I confer with the Ringmaster on what the problem might be. The line set has been functional for eleven years so I doubt any problem there. Any restriction would probably be a poor solder job or with the TXV valve (a refrigerant metering device). He too screws around for several hours. The TXV (for a heat pump) has to have a check valve built in. It should blow very free in at least one direction. The serviceman had no idea what I was talking about when I mentioned the indoor check valve. (Un-oh!) He even tried to tell me he has never seen one so it wasn’t needed. I am thinking, “Let’s see you are putting in a heat pump right?”

He decides to make a trip to the supply house to get another valve. When he gets back I ask him if the new valve has plugs in the end. There is and he says, “but we have to remove them to install the valve.” ( I know this, just checking!) He fools around for another hour and comes to tell me he has to order a new coil because the other new one just installed yesterday is plugged.

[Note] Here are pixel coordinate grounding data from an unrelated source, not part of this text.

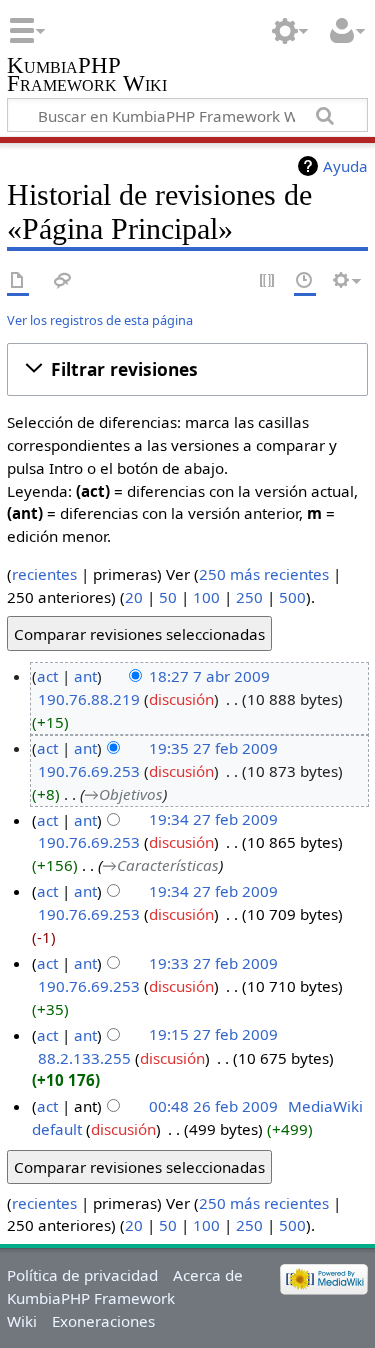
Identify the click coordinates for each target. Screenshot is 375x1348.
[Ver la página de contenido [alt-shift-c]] (18, 281)
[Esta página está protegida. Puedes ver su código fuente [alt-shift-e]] (268, 281)
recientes (44, 574)
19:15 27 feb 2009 (213, 1035)
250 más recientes (264, 574)
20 (134, 597)
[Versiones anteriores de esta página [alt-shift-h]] (305, 281)
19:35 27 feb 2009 (213, 748)
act (47, 676)
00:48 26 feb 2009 (213, 1106)
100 (206, 597)
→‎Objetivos (123, 794)
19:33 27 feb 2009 (213, 963)
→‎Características (160, 865)
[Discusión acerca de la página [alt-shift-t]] (63, 281)
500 (292, 597)
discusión (181, 699)
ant (85, 676)
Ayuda (345, 166)
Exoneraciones (103, 1321)
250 (249, 597)
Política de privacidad (82, 1275)
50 (168, 597)
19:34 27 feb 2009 (213, 820)
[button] (187, 370)
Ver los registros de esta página (100, 320)
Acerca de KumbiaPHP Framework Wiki (125, 1298)
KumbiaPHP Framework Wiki (87, 76)
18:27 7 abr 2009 (209, 676)
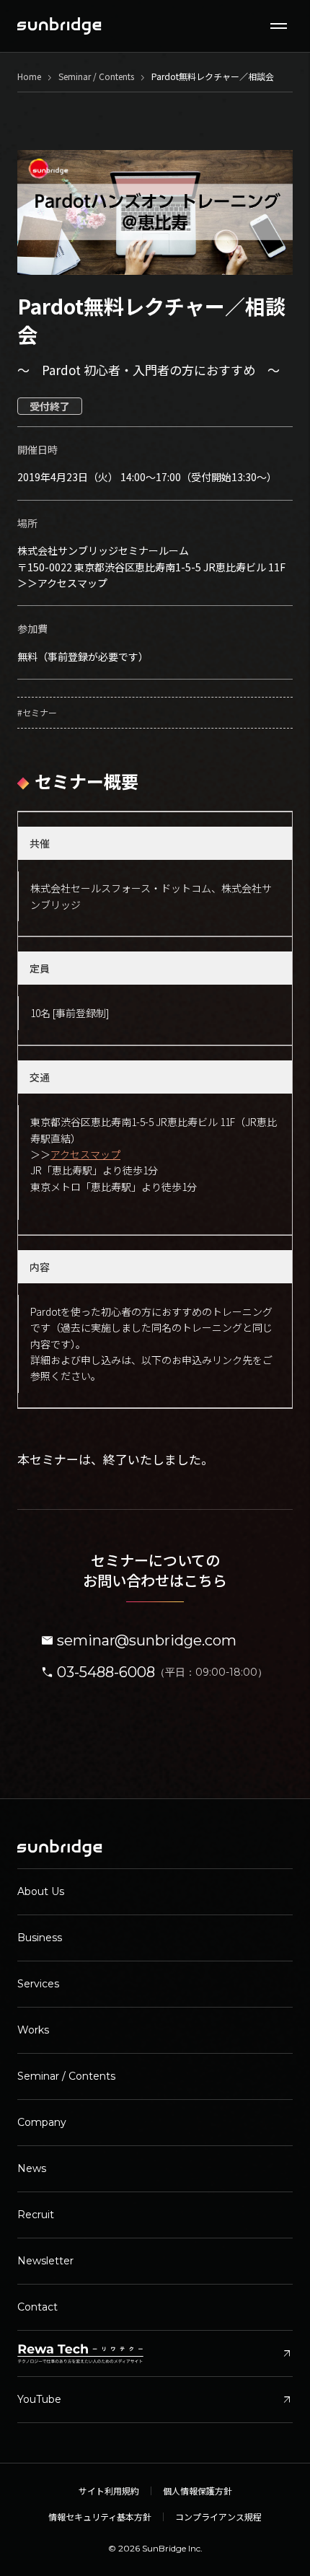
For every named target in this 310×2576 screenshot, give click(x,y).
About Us (40, 1891)
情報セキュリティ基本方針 (99, 2517)
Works (33, 2029)
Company (41, 2122)
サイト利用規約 (109, 2491)
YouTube (155, 2400)
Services (38, 1983)
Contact (37, 2306)
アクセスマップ (72, 583)
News (31, 2168)
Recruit (35, 2214)
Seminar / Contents (66, 2076)
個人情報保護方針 (197, 2491)
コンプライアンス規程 (218, 2517)
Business (39, 1937)
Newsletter (45, 2260)
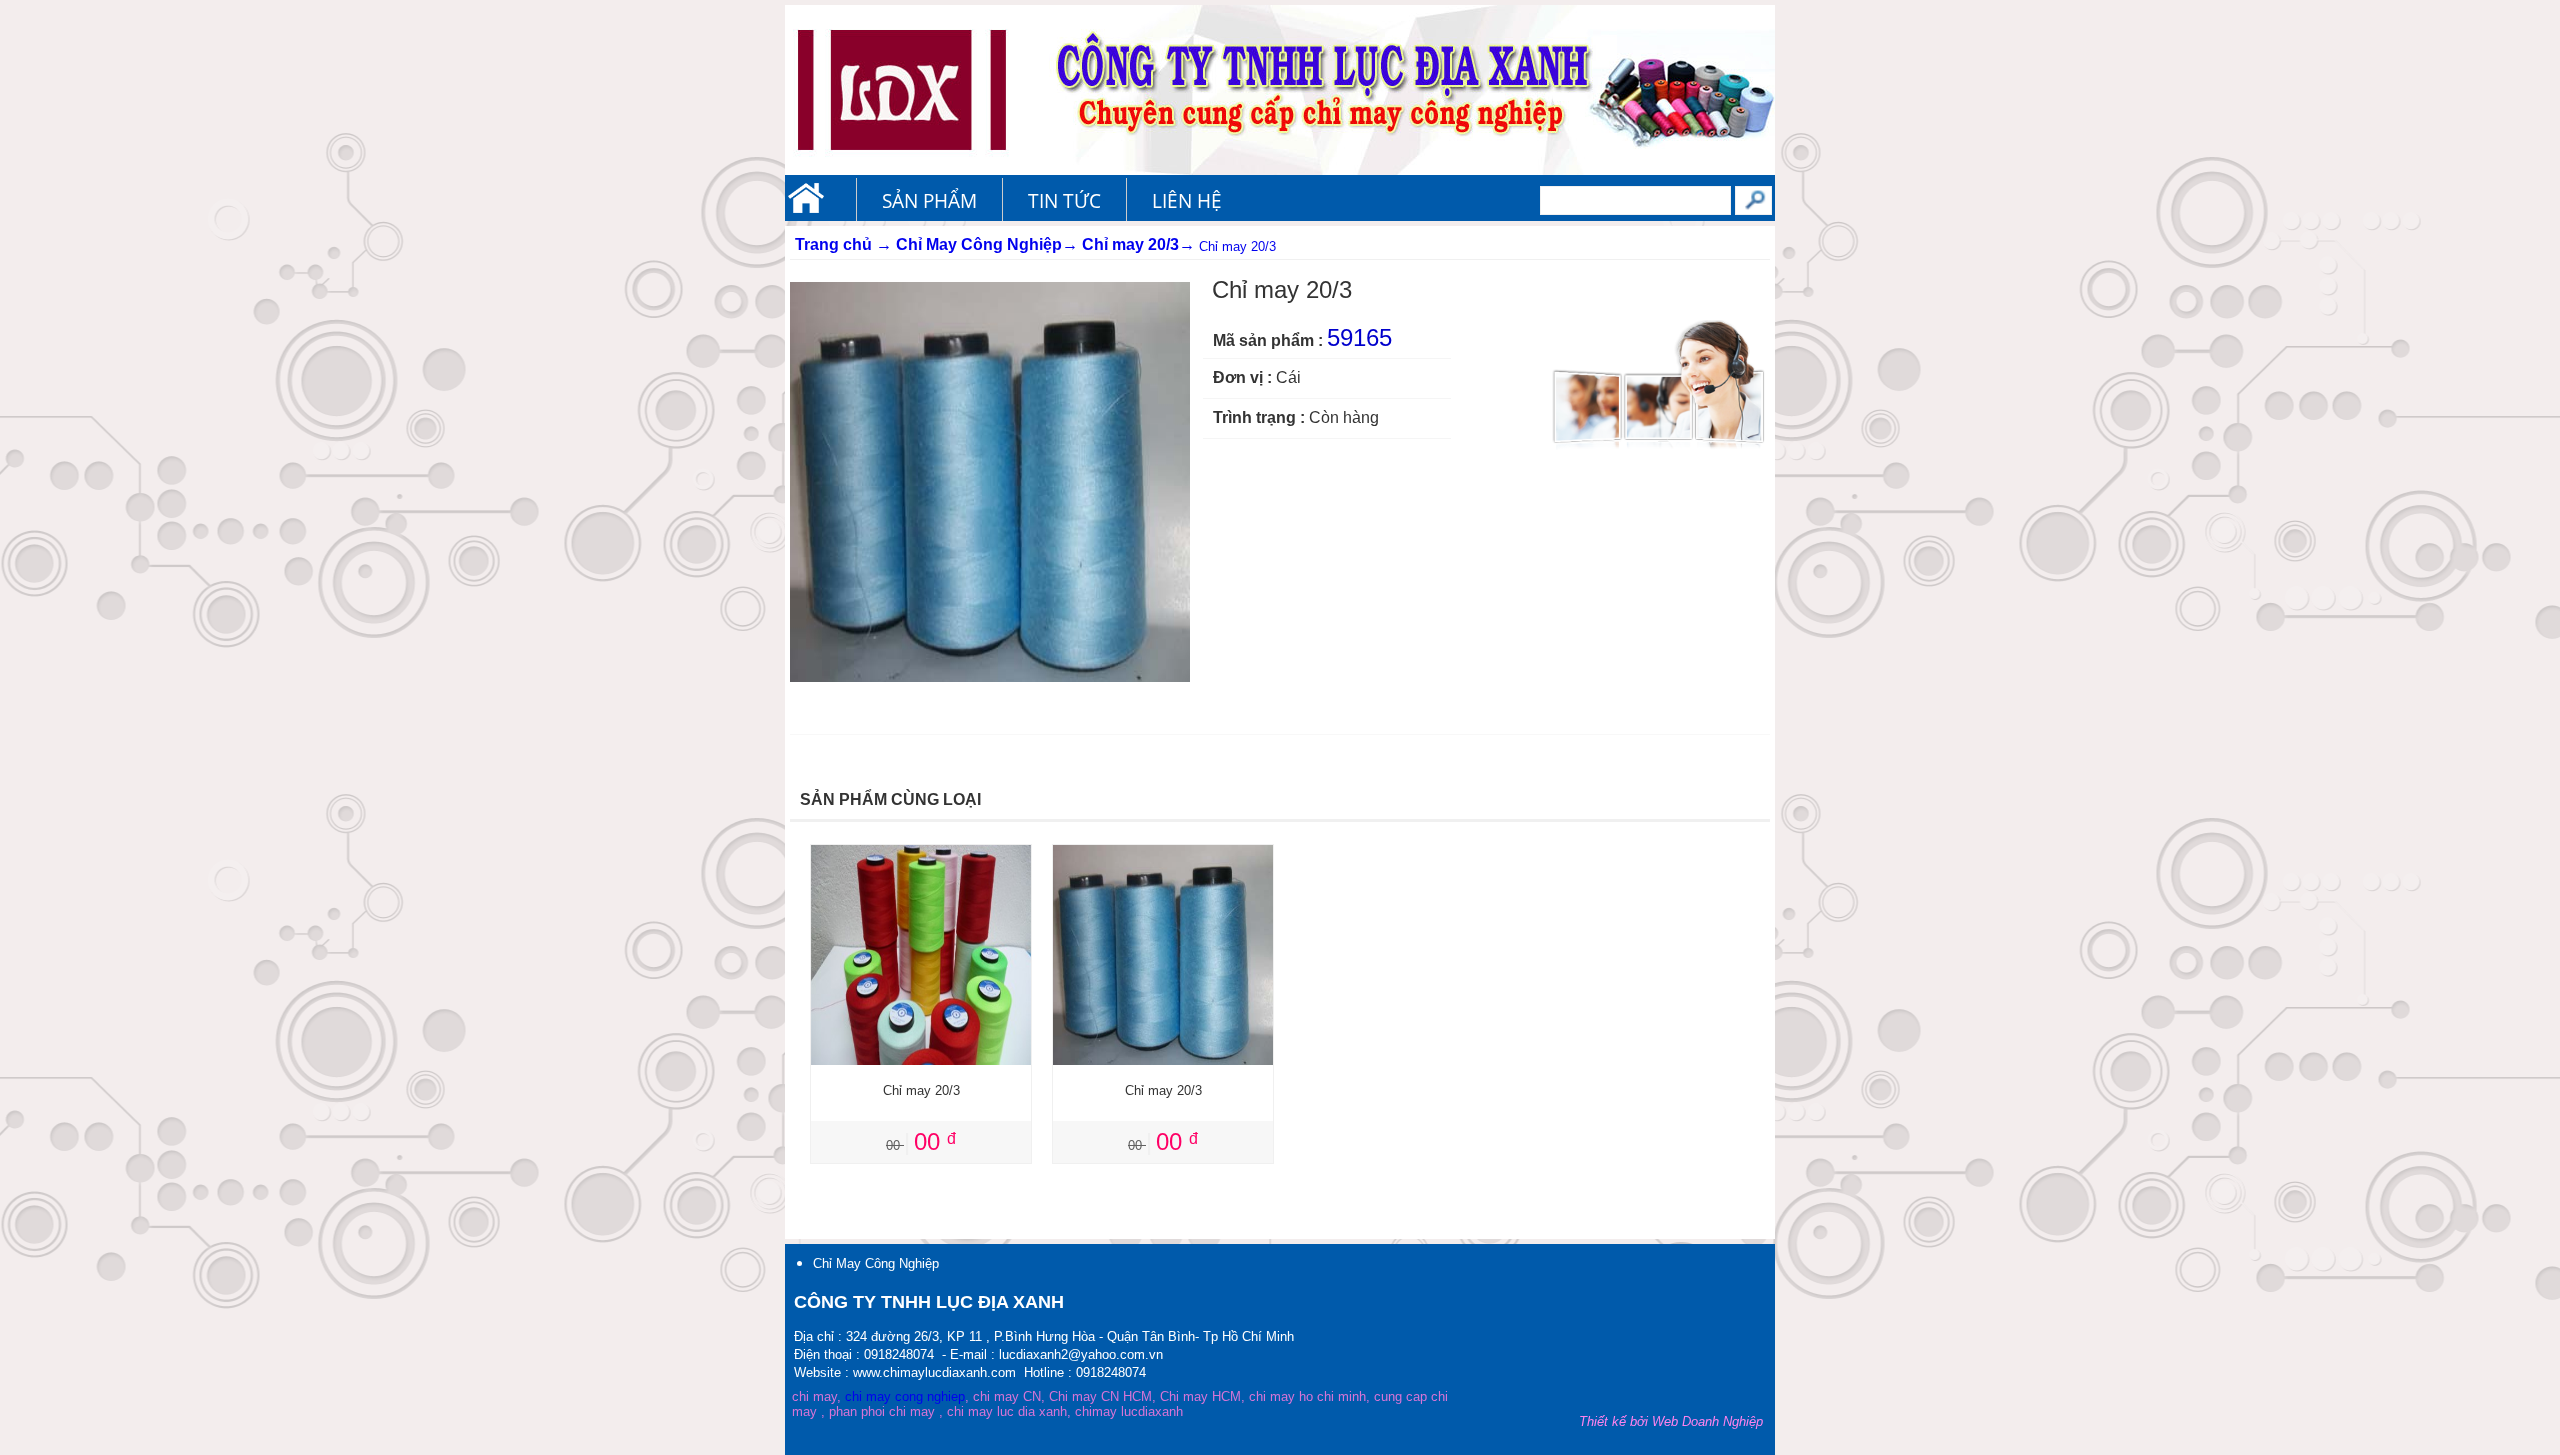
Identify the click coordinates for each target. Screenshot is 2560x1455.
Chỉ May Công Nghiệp (876, 1263)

Finally I ask the right question. “Is the line restricted or totally blocked?” Everyone prior has been using the term “restricted”, not “totally restricted”. To me restricted implies there is a little flow but not enough. The check valve (the serviceman doesn’t know about) should have created full flow in the reverse direction.

The serviceman admits there in NO FLOW in either direction… BINGO! I told him the installer left a rubber plug in the small line in coil when they made the connection. I explain how the pressure from the nitrogen gas they use would cause the plug to move down the pipe out of sight. I told him to take a piece of wire and probe the (now) open end of the tube until he hit the plug. Then figure out how to get it out. (Cut the tube.) I even tell him how I know this. 🙂

Five minutes later the serviceman comes to the door at my home office and shows me the rubber plug.

I could have diagnosed the problem the first night if I was given the correct information or if I was doing the testing myself. I was trying to be a “nice” customer and not dig too deep into their workmanship. The rubber plug cost the business about two full man days in labor and lost opportunity.

Proper communication is so critical in remote trouble shooting. Everyone has to be using the same and hopefully proper terms to describe what they can sense. By not using the word “total” as in “total restriction”, a four hour change out took three days and five men to get right. If I hadn’t been there, who knows how many parts would have been replaced. I should have probed deeper, sooner.

The heat pump system is now performing just fine.